» TO BE DONE
Can you rewrite every line of the records below as a JSON list of strings, with one string per line and blank lines omitted?

» Part of a data file
——————
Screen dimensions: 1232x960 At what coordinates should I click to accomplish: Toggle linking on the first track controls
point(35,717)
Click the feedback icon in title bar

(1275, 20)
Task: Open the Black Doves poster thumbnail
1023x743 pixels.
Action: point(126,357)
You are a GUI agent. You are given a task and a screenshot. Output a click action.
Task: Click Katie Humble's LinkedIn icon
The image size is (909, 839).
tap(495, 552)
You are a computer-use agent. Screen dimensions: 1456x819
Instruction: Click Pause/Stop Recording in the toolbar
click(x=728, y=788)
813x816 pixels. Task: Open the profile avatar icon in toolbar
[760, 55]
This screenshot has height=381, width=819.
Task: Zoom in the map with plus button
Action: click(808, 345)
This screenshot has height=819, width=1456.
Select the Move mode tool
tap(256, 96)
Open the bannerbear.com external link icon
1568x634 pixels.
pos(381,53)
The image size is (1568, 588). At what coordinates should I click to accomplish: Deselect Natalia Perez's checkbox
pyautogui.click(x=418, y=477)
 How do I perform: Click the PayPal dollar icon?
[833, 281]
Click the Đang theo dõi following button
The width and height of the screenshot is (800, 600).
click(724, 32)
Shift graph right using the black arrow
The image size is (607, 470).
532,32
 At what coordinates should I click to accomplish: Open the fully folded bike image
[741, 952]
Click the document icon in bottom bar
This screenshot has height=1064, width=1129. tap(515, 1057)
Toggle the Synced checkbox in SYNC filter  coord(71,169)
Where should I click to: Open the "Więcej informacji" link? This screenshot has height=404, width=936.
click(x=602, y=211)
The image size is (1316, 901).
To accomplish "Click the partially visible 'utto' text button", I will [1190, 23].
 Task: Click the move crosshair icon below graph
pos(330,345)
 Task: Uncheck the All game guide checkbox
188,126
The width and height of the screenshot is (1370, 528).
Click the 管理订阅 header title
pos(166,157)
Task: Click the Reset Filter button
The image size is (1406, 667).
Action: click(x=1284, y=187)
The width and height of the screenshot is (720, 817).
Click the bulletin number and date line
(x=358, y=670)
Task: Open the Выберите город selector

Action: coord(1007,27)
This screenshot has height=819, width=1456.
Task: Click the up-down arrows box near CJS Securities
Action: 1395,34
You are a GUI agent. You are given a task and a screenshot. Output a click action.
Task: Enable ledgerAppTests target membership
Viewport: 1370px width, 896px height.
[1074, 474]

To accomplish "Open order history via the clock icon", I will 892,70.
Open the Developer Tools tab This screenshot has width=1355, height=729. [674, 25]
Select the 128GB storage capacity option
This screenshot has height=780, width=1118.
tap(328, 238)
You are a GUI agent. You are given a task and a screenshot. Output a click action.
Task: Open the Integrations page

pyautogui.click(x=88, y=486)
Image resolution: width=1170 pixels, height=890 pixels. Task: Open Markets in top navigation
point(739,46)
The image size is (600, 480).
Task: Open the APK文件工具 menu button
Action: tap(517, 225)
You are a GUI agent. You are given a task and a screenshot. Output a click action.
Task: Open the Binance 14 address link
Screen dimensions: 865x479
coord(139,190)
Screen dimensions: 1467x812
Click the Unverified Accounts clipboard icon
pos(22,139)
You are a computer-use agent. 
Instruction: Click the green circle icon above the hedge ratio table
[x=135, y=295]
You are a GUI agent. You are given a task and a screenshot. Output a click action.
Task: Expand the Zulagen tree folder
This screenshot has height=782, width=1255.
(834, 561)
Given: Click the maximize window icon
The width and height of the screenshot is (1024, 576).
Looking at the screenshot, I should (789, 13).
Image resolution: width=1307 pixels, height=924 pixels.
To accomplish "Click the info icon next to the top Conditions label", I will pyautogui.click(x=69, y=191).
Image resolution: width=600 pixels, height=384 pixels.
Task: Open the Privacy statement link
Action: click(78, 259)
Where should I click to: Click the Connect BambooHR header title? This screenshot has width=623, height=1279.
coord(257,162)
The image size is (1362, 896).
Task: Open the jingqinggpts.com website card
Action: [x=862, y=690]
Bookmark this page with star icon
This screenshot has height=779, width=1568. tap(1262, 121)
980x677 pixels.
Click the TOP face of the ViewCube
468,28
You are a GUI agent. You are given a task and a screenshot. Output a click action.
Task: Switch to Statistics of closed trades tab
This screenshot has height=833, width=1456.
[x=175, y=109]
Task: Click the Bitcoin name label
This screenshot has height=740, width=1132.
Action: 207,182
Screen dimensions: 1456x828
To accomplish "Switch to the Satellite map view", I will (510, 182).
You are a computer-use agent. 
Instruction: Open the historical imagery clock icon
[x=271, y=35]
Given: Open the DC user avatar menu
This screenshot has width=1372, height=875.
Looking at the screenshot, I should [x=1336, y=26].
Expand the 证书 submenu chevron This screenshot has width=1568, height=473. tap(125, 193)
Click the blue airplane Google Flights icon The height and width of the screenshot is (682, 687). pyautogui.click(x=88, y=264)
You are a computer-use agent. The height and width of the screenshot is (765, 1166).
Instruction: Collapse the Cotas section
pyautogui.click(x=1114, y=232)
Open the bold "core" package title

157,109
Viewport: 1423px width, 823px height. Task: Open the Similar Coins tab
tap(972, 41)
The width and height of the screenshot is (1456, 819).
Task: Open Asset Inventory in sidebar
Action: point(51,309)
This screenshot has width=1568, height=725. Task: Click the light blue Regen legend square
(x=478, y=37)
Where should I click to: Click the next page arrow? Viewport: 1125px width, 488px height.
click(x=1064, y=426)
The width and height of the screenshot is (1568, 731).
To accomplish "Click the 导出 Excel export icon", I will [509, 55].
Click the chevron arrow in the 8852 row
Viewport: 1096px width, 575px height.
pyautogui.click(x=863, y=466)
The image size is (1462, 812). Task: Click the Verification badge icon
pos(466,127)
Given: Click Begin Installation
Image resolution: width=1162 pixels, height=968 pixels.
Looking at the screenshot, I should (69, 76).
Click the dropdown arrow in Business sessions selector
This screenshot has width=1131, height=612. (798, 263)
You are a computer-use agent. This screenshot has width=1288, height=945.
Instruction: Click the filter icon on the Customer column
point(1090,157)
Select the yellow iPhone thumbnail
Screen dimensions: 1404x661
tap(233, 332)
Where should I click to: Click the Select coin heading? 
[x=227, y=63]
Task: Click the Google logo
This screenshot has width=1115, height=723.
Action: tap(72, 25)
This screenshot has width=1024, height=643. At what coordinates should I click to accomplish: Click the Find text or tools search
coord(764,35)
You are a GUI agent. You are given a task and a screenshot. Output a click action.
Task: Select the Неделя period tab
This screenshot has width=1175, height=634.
——————
» FINAL RESULT
[
  "Screen dimensions: 1232x960 At what coordinates should I click to accomplish: Toggle linking on the first track controls",
  "point(35,717)",
  "Click the feedback icon in title bar",
  "(1275, 20)",
  "Task: Open the Black Doves poster thumbnail",
  "1023x743 pixels.",
  "Action: point(126,357)",
  "You are a GUI agent. You are given a task and a screenshot. Output a click action.",
  "Task: Click Katie Humble's LinkedIn icon",
  "The image size is (909, 839).",
  "tap(495, 552)",
  "You are a computer-use agent. Screen dimensions: 1456x819",
  "Instruction: Click Pause/Stop Recording in the toolbar",
  "click(x=728, y=788)",
  "813x816 pixels. Task: Open the profile avatar icon in toolbar",
  "[760, 55]",
  "This screenshot has height=381, width=819.",
  "Task: Zoom in the map with plus button",
  "Action: click(808, 345)",
  "This screenshot has height=819, width=1456.",
  "Select the Move mode tool",
  "tap(256, 96)",
  "Open the bannerbear.com external link icon",
  "1568x634 pixels.",
  "pos(381,53)",
  "The image size is (1568, 588). At what coordinates should I click to accomplish: Deselect Natalia Perez's checkbox",
  "pyautogui.click(x=418, y=477)",
  " How do I perform: Click the PayPal dollar icon?",
  "[833, 281]",
  "Click the Đang theo dõi following button",
  "The width and height of the screenshot is (800, 600).",
  "click(724, 32)",
  "Shift graph right using the black arrow",
  "The image size is (607, 470).",
  "532,32",
  " At what coordinates should I click to accomplish: Open the fully folded bike image",
  "[741, 952]",
  "Click the document icon in bottom bar",
  "This screenshot has height=1064, width=1129. tap(515, 1057)",
  "Toggle the Synced checkbox in SYNC filter  coord(71,169)",
  "Where should I click to: Open the \"Więcej informacji\" link? This screenshot has height=404, width=936.",
  "click(x=602, y=211)",
  "The image size is (1316, 901).",
  "To accomplish \"Click the partially visible 'utto' text button\", I will [1190, 23].",
  " Task: Click the move crosshair icon below graph",
  "pos(330,345)",
  " Task: Uncheck the All game guide checkbox",
  "188,126",
  "The width and height of the screenshot is (1370, 528).",
  "Click the 管理订阅 header title",
  "pos(166,157)",
  "Task: Click the Reset Filter button",
  "The image size is (1406, 667).",
  "Action: click(x=1284, y=187)",
  "The width and height of the screenshot is (720, 817).",
  "Click the bulletin number and date line",
  "(x=358, y=670)",
  "Task: Open the Выберите город selector",
  "Action: coord(1007,27)",
  "This screenshot has height=819, width=1456.",
  "Task: Click the up-down arrows box near CJS Securities",
  "Action: 1395,34",
  "You are a GUI agent. You are given a task and a screenshot. Output a click action.",
  "Task: Enable ledgerAppTests target membership",
  "Viewport: 1370px width, 896px height.",
  "[1074, 474]",
  "To accomplish \"Open order history via the clock icon\", I will 892,70.",
  "Open the Developer Tools tab This screenshot has width=1355, height=729. [674, 25]",
  "Select the 128GB storage capacity option",
  "This screenshot has height=780, width=1118.",
  "tap(328, 238)",
  "You are a GUI agent. You are given a task and a screenshot. Output a click action.",
  "Task: Open the Integrations page",
  "pyautogui.click(x=88, y=486)",
  "Image resolution: width=1170 pixels, height=890 pixels. Task: Open Markets in top navigation",
  "point(739,46)",
  "The image size is (600, 480).",
  "Task: Open the APK文件工具 menu button",
  "Action: tap(517, 225)",
  "You are a GUI agent. You are given a task and a screenshot. Output a click action.",
  "Task: Open the Binance 14 address link",
  "Screen dimensions: 865x479",
  "coord(139,190)",
  "Screen dimensions: 1467x812",
  "Click the Unverified Accounts clipboard icon",
  "pos(22,139)",
  "You are a computer-use agent. ",
  "Instruction: Click the green circle icon above the hedge ratio table",
  "[x=135, y=295]",
  "You are a GUI agent. You are given a task and a screenshot. Output a click action.",
  "Task: Expand the Zulagen tree folder",
  "This screenshot has height=782, width=1255.",
  "(834, 561)",
  "Given: Click the maximize window icon",
  "The width and height of the screenshot is (1024, 576).",
  "Looking at the screenshot, I should (789, 13).",
  "Image resolution: width=1307 pixels, height=924 pixels.",
  "To accomplish \"Click the info icon next to the top Conditions label\", I will pyautogui.click(x=69, y=191).",
  "Image resolution: width=600 pixels, height=384 pixels.",
  "Task: Open the Privacy statement link",
  "Action: click(78, 259)",
  "Where should I click to: Click the Connect BambooHR header title? This screenshot has width=623, height=1279.",
  "coord(257,162)",
  "The image size is (1362, 896).",
  "Task: Open the jingqinggpts.com website card",
  "Action: [x=862, y=690]",
  "Bookmark this page with star icon",
  "This screenshot has height=779, width=1568. tap(1262, 121)",
  "980x677 pixels.",
  "Click the TOP face of the ViewCube",
  "468,28",
  "You are a GUI agent. You are given a task and a screenshot. Output a click action.",
  "Task: Switch to Statistics of closed trades tab",
  "This screenshot has height=833, width=1456.",
  "[x=175, y=109]",
  "Task: Click the Bitcoin name label",
  "This screenshot has height=740, width=1132.",
  "Action: 207,182",
  "Screen dimensions: 1456x828",
  "To accomplish \"Switch to the Satellite map view\", I will (510, 182).",
  "You are a computer-use agent. ",
  "Instruction: Open the historical imagery clock icon",
  "[x=271, y=35]",
  "Given: Open the DC user avatar menu",
  "This screenshot has width=1372, height=875.",
  "Looking at the screenshot, I should [x=1336, y=26].",
  "Expand the 证书 submenu chevron This screenshot has width=1568, height=473. tap(125, 193)",
  "Click the blue airplane Google Flights icon The height and width of the screenshot is (682, 687). pyautogui.click(x=88, y=264)",
  "You are a computer-use agent. The height and width of the screenshot is (765, 1166).",
  "Instruction: Collapse the Cotas section",
  "pyautogui.click(x=1114, y=232)",
  "Open the bold \"core\" package title",
  "157,109",
  "Viewport: 1423px width, 823px height. Task: Open the Similar Coins tab",
  "tap(972, 41)",
  "The width and height of the screenshot is (1456, 819).",
  "Task: Open Asset Inventory in sidebar",
  "Action: point(51,309)",
  "This screenshot has width=1568, height=725. Task: Click the light blue Regen legend square",
  "(x=478, y=37)",
  "Where should I click to: Click the next page arrow? Viewport: 1125px width, 488px height.",
  "click(x=1064, y=426)",
  "The width and height of the screenshot is (1568, 731).",
  "To accomplish \"Click the 导出 Excel export icon\", I will [509, 55].",
  "Click the chevron arrow in the 8852 row",
  "Viewport: 1096px width, 575px height.",
  "pyautogui.click(x=863, y=466)",
  "The image size is (1462, 812). Task: Click the Verification badge icon",
  "pos(466,127)",
  "Given: Click Begin Installation",
  "Image resolution: width=1162 pixels, height=968 pixels.",
  "Looking at the screenshot, I should (69, 76).",
  "Click the dropdown arrow in Business sessions selector",
  "This screenshot has width=1131, height=612. (798, 263)",
  "You are a computer-use agent. This screenshot has width=1288, height=945.",
  "Instruction: Click the filter icon on the Customer column",
  "point(1090,157)",
  "Select the yellow iPhone thumbnail",
  "Screen dimensions: 1404x661",
  "tap(233, 332)",
  "Where should I click to: Click the Select coin heading? ",
  "[x=227, y=63]",
  "Task: Click the Google logo",
  "This screenshot has width=1115, height=723.",
  "Action: tap(72, 25)",
  "This screenshot has width=1024, height=643. At what coordinates should I click to accomplish: Click the Find text or tools search",
  "coord(764,35)",
  "You are a GUI agent. You are given a task and a screenshot. Output a click action.",
  "Task: Select the Неделя period tab",
  "This screenshot has width=1175, height=634."
]